Dans cette première période, l’expression d’organisation du travail est encore délaissée au profit de celle de conditions de travail, tant par le législateur que par la doctrine (BANCE, 1978). Cette préférence s’explique peut-être politiquement. L’urgence est d’insister sur le résultat, l’amélioration réelle des conditions de travail, plutôt que sur ce qui les détermine, l’organisation du travail, qui relève largement du pouvoir de direction de l’employeur, que les centrales syndicales sont réticentes à investir tant le compromis fordiste reste ancré (LINHART, LINHART, MALAN, 1999)

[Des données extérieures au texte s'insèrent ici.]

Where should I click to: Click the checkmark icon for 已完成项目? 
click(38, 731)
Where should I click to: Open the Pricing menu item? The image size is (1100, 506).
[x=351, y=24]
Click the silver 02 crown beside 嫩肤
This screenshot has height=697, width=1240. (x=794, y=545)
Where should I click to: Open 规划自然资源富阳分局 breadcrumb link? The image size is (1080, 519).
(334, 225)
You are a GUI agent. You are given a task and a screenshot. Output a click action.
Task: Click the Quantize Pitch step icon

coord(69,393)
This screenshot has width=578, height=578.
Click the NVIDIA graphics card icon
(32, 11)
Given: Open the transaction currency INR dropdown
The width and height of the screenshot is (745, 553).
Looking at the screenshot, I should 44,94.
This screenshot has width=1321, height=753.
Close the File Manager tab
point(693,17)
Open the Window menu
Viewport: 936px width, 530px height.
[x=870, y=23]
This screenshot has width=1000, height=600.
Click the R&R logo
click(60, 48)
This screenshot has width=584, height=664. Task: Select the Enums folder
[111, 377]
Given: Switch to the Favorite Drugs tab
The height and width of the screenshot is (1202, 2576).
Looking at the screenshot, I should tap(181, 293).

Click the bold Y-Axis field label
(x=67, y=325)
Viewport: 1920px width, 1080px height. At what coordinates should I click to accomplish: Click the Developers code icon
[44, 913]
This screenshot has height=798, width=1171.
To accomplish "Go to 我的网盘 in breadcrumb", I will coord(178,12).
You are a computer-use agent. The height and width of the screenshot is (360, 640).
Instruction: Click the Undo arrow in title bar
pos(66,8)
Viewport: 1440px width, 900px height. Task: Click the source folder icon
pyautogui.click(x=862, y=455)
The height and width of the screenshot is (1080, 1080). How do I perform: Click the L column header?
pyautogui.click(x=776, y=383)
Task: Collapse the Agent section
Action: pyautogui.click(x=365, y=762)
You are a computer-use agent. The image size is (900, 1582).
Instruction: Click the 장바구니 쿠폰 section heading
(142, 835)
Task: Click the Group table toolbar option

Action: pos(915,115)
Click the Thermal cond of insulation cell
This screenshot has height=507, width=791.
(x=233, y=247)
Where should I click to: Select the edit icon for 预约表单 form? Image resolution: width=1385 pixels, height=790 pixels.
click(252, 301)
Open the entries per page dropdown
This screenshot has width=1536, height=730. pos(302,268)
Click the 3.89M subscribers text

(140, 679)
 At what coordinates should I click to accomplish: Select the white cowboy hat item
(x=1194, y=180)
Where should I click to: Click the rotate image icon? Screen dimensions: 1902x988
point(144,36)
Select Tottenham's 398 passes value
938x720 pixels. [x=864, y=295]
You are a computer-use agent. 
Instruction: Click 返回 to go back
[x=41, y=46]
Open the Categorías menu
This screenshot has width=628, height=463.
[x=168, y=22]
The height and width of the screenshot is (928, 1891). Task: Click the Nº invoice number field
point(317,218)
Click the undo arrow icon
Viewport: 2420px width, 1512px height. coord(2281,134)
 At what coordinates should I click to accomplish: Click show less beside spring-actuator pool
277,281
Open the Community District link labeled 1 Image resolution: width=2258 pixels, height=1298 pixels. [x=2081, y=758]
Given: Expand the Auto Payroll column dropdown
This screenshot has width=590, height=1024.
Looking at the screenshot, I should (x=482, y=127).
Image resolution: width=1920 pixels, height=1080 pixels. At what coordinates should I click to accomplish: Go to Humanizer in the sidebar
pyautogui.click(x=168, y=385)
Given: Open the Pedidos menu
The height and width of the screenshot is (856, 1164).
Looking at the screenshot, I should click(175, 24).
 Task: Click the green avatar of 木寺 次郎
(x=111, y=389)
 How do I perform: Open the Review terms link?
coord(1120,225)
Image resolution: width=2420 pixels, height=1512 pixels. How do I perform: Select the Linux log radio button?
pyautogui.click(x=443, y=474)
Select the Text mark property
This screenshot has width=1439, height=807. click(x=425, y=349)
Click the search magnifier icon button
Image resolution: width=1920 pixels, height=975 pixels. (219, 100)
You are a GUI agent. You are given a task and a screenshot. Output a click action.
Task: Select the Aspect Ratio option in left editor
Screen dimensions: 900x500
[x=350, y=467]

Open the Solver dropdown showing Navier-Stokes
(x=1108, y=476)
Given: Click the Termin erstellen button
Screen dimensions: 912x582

Il faut attendre le début des années 2000 pour que l’expression d’organisation du travail se généralise. Le terme est alors étroitement associé aux préoccupations nouvelles concernant la santé mentale, et plus spécifiquement au harcèlement moral et aux risques psychosociaux (VERKINDT, 2008). L’organisation du travail est identifiée comme source ou cause de ces nouveaux risques professionnels. L’expression évoque toujours la charge de travail, les rythmes, les cadences et le contenu du travail, mais au cours des années 2000 elle s’enrichit d’un contenu plus novateur qui inclut également les pratiques et modes de management, et donc les différentes voies par lesquelles s’incarnent le pouvoir patronal (DEL SOL, 2013). Concomitamment, l’organisation du travail s’impose comme l’un des objets du contrôle des représentants du personnel. La montée en puissance du CHSCT renforce l’intérêt porté à l’organisation du travail. Le terme ne fait plus seulement référence, à l’instar des conditions de travail, à un aspect technique et marginalisé de la relation de travail, mais désigne peu à peu l’une des facettes du pouvoir de direction de l’employeur, le pendant des décisions d’ordre économique dans l’exécution du travail (LAFUMA, GUESDES DA COSTA, 2010)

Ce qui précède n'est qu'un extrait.